A key advisor on transport policy has urged the Government to adopt revised plans to reduce carbon dioxide emissions.
In a study called 'Transport and Climate Change', the Commission for Integrated Transport (CfIT) has set out a five-point plan which it says will reduce emissions to 1990 levels.
It says the proposals would be 71% more effective than current initiatives in place to reduce transport's emissions by 2020.
• As reported yesterday, the CfiT wants the introduction of a mandatory EU target for new car sales to reduce average carbon dioxide emissions to 100g/km by 2020.

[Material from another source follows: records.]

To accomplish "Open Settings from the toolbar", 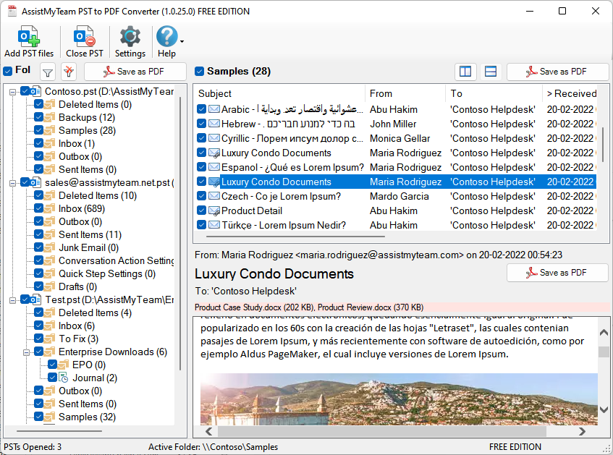I will 130,38.
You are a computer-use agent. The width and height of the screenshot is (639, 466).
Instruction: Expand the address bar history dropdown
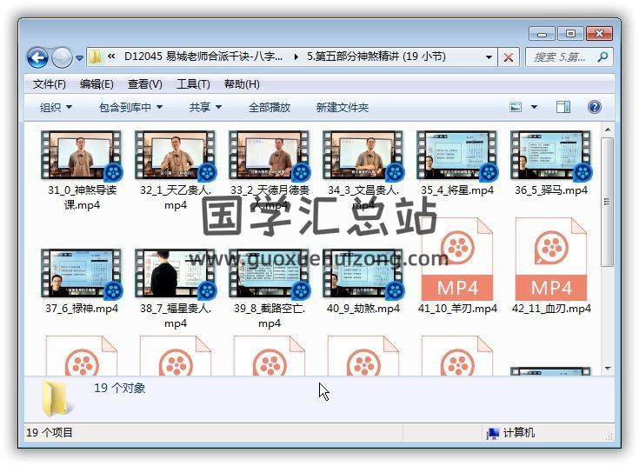489,57
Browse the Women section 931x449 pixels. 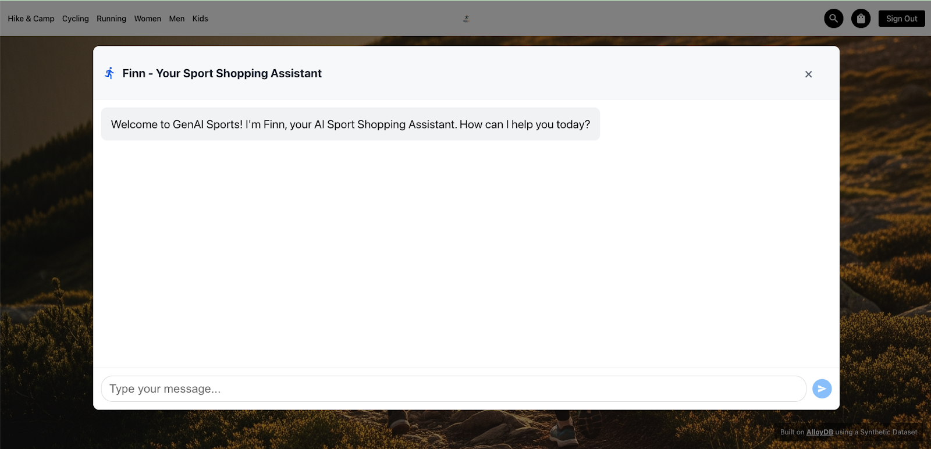[x=147, y=19]
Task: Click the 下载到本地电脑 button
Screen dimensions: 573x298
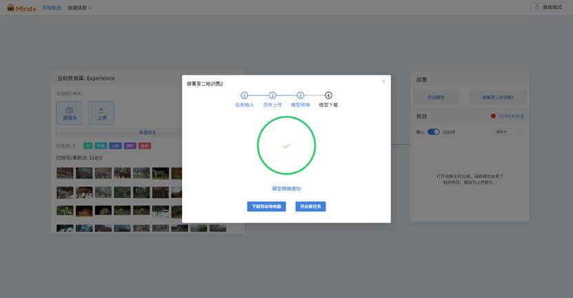Action: tap(266, 206)
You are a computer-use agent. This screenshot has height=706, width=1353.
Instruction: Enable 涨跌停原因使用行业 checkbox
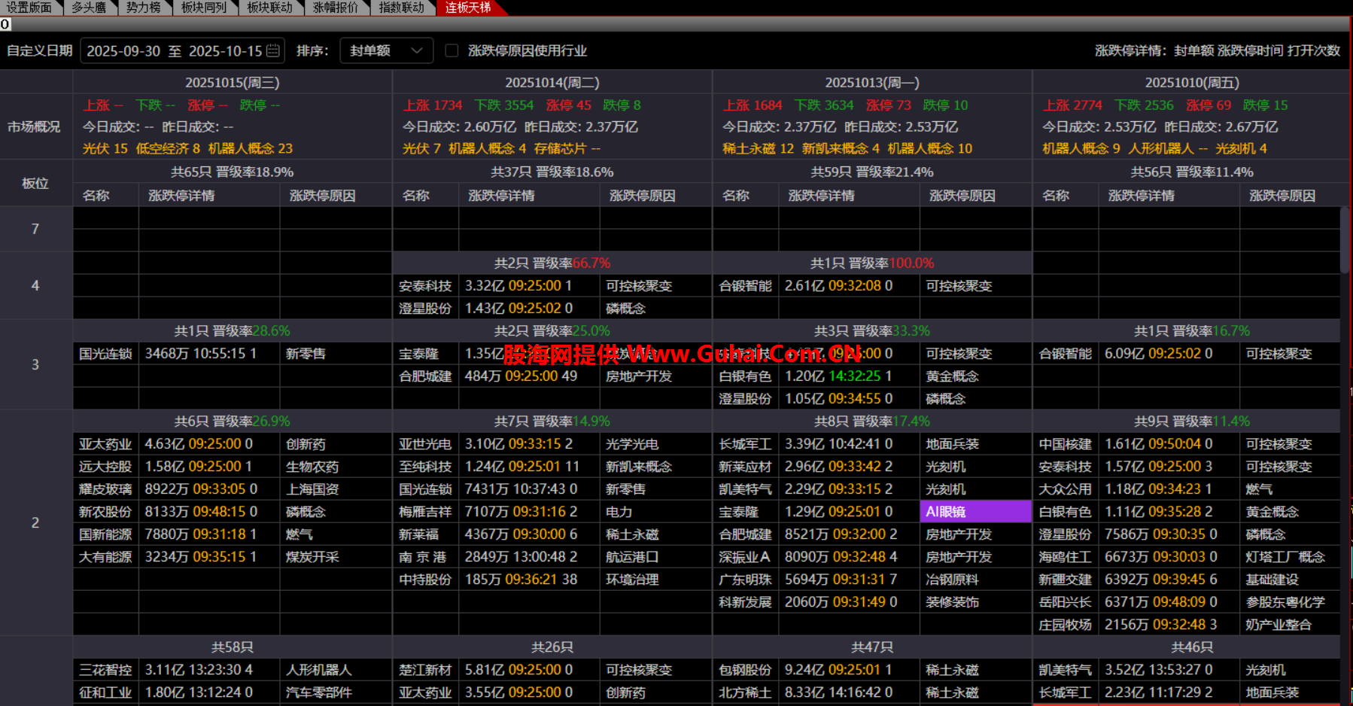coord(452,51)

The average carbon dioxide output of new cars in the UK in 2006 was 167.2g/km, so the new level marks a 40% reduction.
However, in addition, it recommends building on car manufacturers' own initiatives by extending tax incentives to encourage greener private and company car buying, and further promoting eco-labelling on cars and vans.
• Better promotion of environmental driving techniques, with an emphasis on adherence to 70mph speed limits, which estimates suggest would save 1.7 million tonnes of carbon dioxide a year.
• More promotion of alternatives to cars, such as the use of public transport, walking and cycling, supported by efficiency improvements to reduce emissions from public transport.
• Regulatory measures and financial incentives to ensure vans and lorries are as efficient as possible.
• Improvements to aviation fleets to lower emissions.